The rapid population response to the total ban in the western flyway, combined with the lack of reaction to the partial reduction in the central-eastern flyway, confirms that the temporary moratorium was the appropriate management decision in the short term. Data from Spain indicate that the moratorium coincided with two consecutive seasons of poor breeding success due to extremely dry and hot weather. However, since the suspension of hunting, individual survival has increased and is the likely driver of the recovery.
In the long term, it may be possible to resume hunting in the framework of adaptive harvest management, provided that a number of conditions are met. Any return of hunting will have to be done sustainably, and it will necessarily be underpinned by science, as breeding populations will continue to be carefully monitored across Europe by the PECBMS project. Let’s hope that further positive results follow. The EBCC put a lot of effort into improving monitoring in the Balkans and Eastern Europe, where at least 80 plots were surveyed by standardised method in 2024 in Western Balkans and Moldova. Therefore, hopefully, there will be better data from the eastern flyway soon.
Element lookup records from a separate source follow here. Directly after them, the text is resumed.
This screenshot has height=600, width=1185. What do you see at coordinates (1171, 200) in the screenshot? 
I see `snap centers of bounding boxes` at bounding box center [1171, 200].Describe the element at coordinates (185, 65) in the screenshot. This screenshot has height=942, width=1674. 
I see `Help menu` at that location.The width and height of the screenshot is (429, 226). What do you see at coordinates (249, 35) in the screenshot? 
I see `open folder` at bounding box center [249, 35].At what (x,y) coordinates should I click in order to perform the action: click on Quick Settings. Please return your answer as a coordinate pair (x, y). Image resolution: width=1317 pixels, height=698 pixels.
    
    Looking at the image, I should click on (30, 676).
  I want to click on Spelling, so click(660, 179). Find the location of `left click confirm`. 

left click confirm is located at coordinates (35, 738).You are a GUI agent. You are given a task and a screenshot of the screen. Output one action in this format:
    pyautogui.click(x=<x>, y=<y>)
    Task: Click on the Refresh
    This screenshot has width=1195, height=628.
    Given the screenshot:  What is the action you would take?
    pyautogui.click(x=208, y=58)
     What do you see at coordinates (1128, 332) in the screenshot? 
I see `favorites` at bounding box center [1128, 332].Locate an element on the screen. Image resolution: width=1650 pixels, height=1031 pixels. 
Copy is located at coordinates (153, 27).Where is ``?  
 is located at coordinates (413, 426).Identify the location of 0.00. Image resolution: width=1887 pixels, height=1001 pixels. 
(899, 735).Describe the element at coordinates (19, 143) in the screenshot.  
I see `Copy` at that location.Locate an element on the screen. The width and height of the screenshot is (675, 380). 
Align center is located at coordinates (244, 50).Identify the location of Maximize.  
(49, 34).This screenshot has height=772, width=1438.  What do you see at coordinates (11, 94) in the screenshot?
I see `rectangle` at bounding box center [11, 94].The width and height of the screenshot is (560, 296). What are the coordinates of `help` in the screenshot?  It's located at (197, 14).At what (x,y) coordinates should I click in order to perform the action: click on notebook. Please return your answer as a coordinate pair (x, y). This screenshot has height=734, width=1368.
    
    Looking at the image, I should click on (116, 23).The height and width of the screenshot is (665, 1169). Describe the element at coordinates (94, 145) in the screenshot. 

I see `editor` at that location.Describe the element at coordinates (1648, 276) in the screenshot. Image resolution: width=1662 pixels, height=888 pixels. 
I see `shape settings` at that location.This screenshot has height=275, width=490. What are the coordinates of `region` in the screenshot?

The new article highlights the importance of this empirical example of successful management of a threatened quarry species achieved through informed decision-making based on sound science. The Adaptive Harvest Management mechanism put in place for this species is the first of its kind implemented at large scale for a landbird in Europe, and it marks the path for the management of comparable species in the context of the European Union. This example shows the potential for the combined cooperation between policy and science; the same approach is now being applied, through a contract with the European Commission, led by IREC, to other huntable species with non-secure status in the EU.
The article by Carles Carboneras, Eva Šilarová, Jana Škorpilová and Beatriz Arroyo (2024) “Rapid population response to a hunting ban in a previously overharvested, threatened landbird”, is available in Early View with Open Access at Conservation Letters https://conbio.onlinelibrary.wiley.com/doi/10.1111/conl.13057.
[1] Notice that the spring breeding seasons of 2022 and 2023 follow the autumn hunting seasons of 2021 and 2022, respectively.